I snorted. “Yeah. I might have had one of those myself when I was still a PV-1. Anyway, glad to see you around and in one piece. Feels like it's been a while.”

Eric Joel paused, crunching through the brittle skull of what was hopefully a nanomade mouse.

“Been at least a couple days. Why so clingy, boss?” He laughed, pushing away his mostly empty bowl. “Actually been on a case. Some lady keeps coming around, staring at the building. Sometimes flipping it off. Mooned it once, but I’m pretty sure she was drunk. Was glad to be around, too, cause she’s got a cute hinder!”

I frowned. “Asian?”

“Yessir.”

I dug into myself, thinking of some better way to make sure that it was her.

“A different rifle every time?”

“You got it boss. Once she was in some sort of mini-mech too. I have to admit, I was a little afraid of her on that one.”

It was Hina. It had to be. That lady — what the hell had I ever done to her?

A very recent memory of me blasting her pervy grandfather came to mind. Another memory of my griefers pissing on her building flared up behind it.

I pushed them down into my feelings a bit to deal with on some crazy night when my brain wouldn’t stop shaming me.

“I’m glad to hear you’re on the case. I’m pretty sure I know who you are talking about and I’m pretty sure I want you to just keep on doing what you are doing. And those two knuckleheads, keep them in training.
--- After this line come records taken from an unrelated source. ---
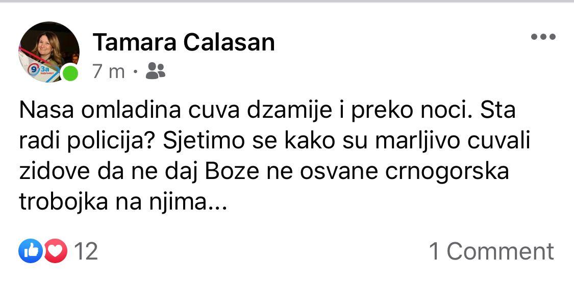Screen dimensions: 574x283
Task: Click the word policija in the post
Action: 105,142
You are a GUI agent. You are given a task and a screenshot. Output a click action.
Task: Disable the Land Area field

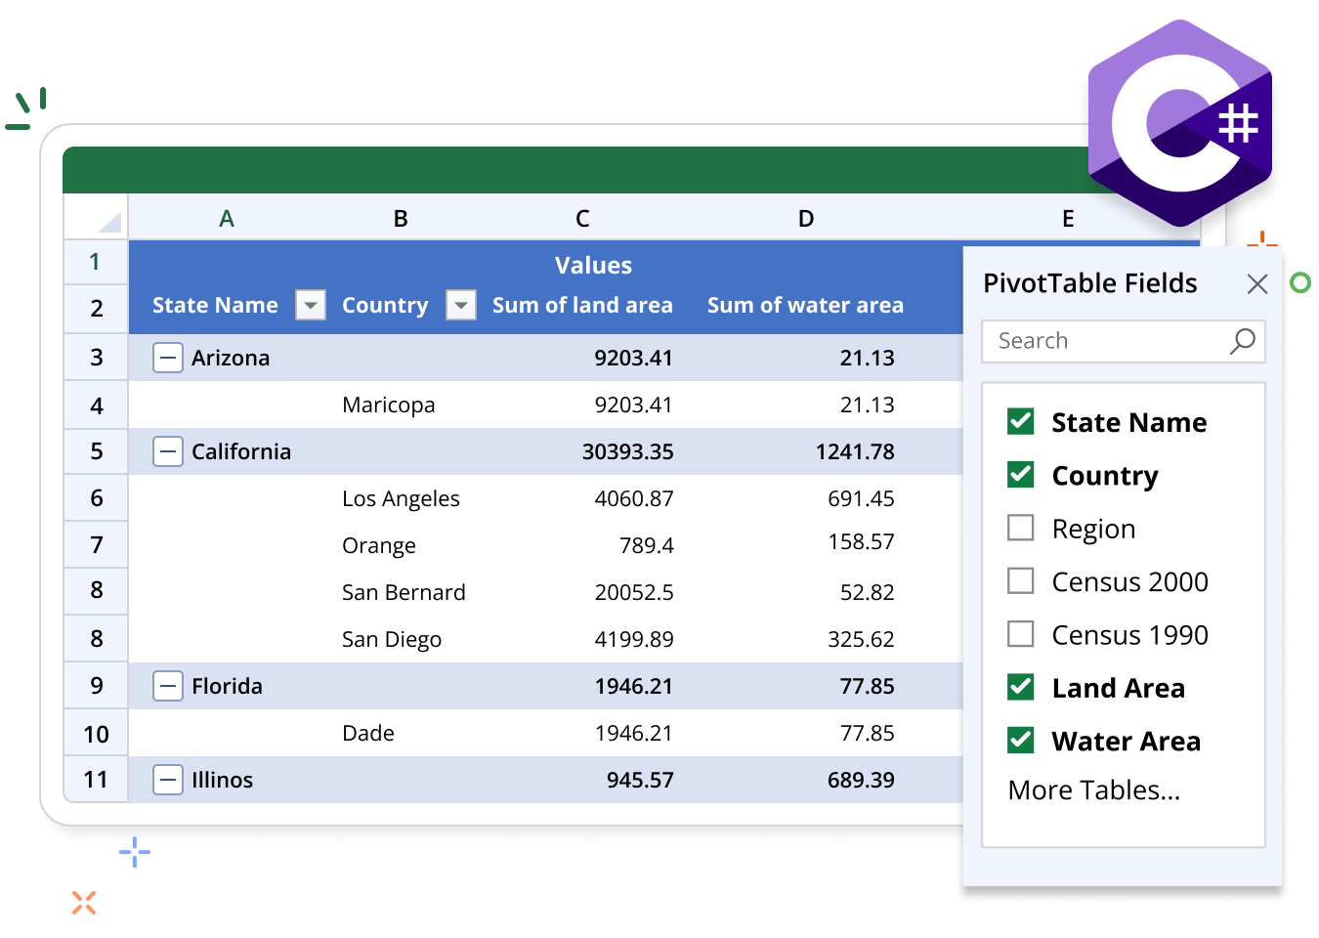pos(1020,687)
I want them run into easy combats, leveled, made as best as you can make them. And, Eric, get some levels for yourself.”

I watched his eyes unfocus, a dazed look rise up on his face. Duh. Right, NPC versus game stuff. Whatever. The relevant information would feed through. 

After a moment, he came to in a manner that suggested the pause hadn’t even registered with the guy.

“On it boss. By the way, you got anything going on for yourself?”

“Gonna doll myself up and head to the ball. There’s a summit for all us land-bosses, and I’ve been invited to come.” I gave him a good look up and down. “Maybe put something snazzy on yourself. Would be good to have you there.”